Work instructions => Once the pictures are set aside, transcribe each line of the listing exactly.

Data for processing =>
_ _ _ _ _ _ _

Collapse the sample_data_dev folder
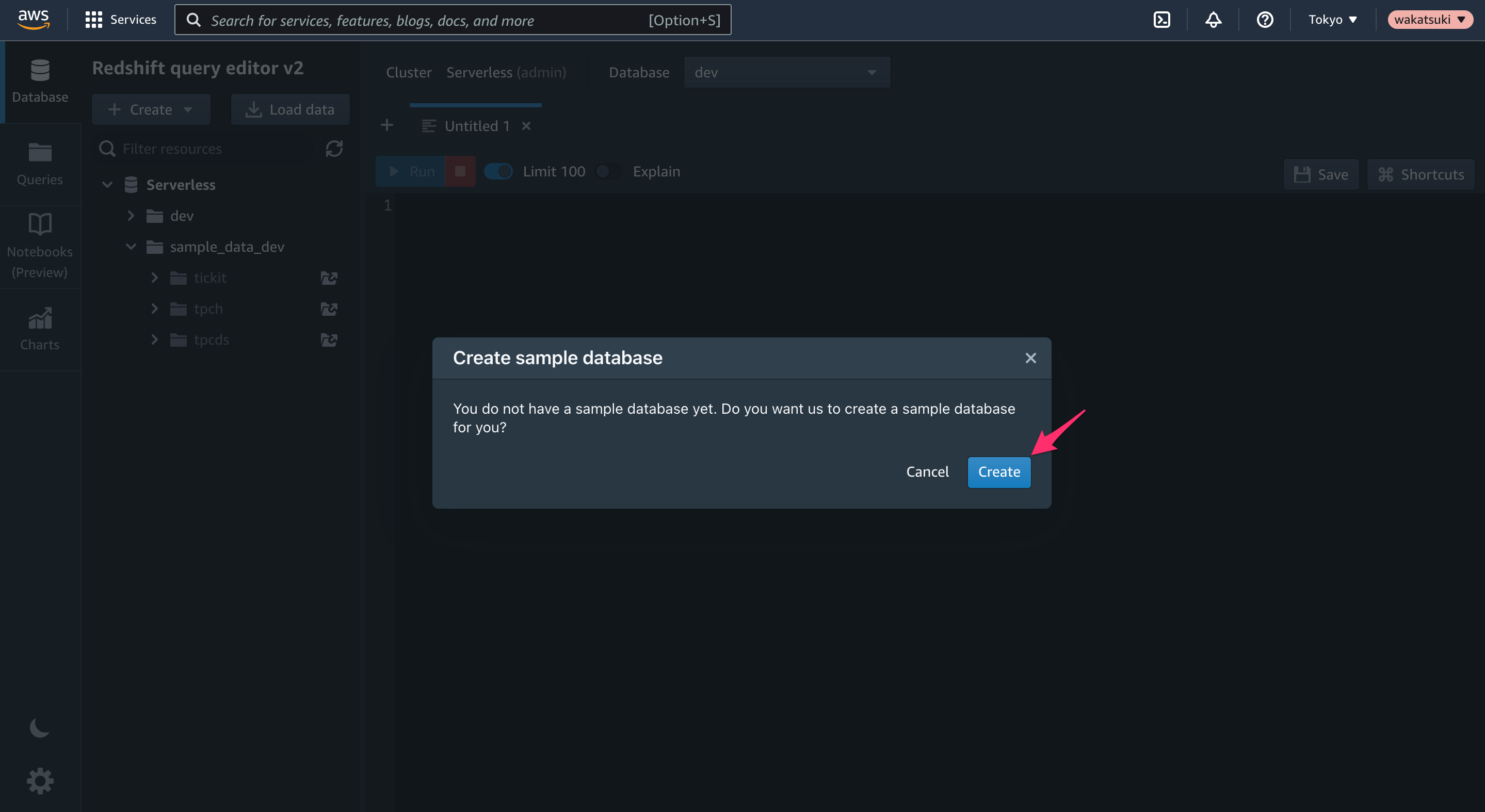[x=131, y=247]
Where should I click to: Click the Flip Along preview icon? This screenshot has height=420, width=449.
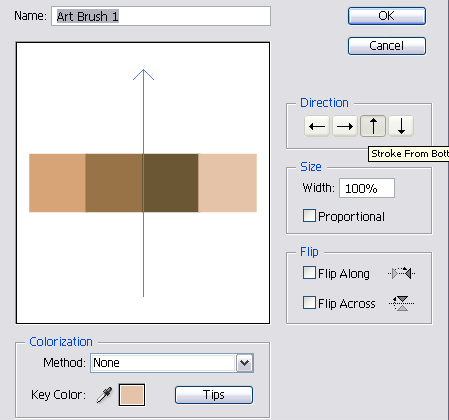pyautogui.click(x=401, y=273)
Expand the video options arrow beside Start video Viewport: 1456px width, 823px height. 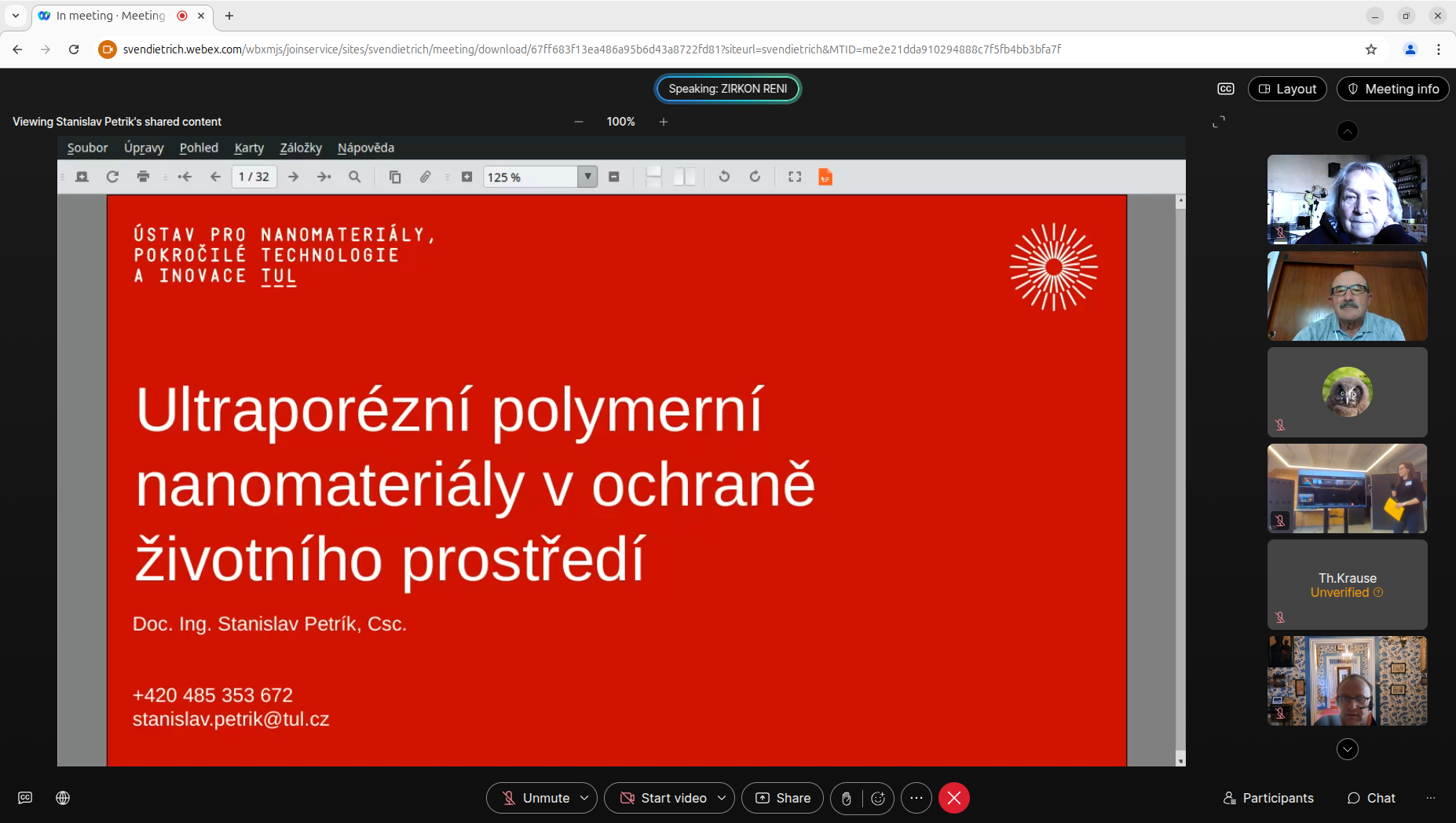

_ _ _ _ _ _ _

Task answer =>
Collapse the sample_data_dev folder
[x=131, y=247]
Where should I click to: Click the Flip Along preview icon? This screenshot has height=420, width=449.
pyautogui.click(x=401, y=273)
Expand the video options arrow beside Start video Viewport: 1456px width, 823px height. 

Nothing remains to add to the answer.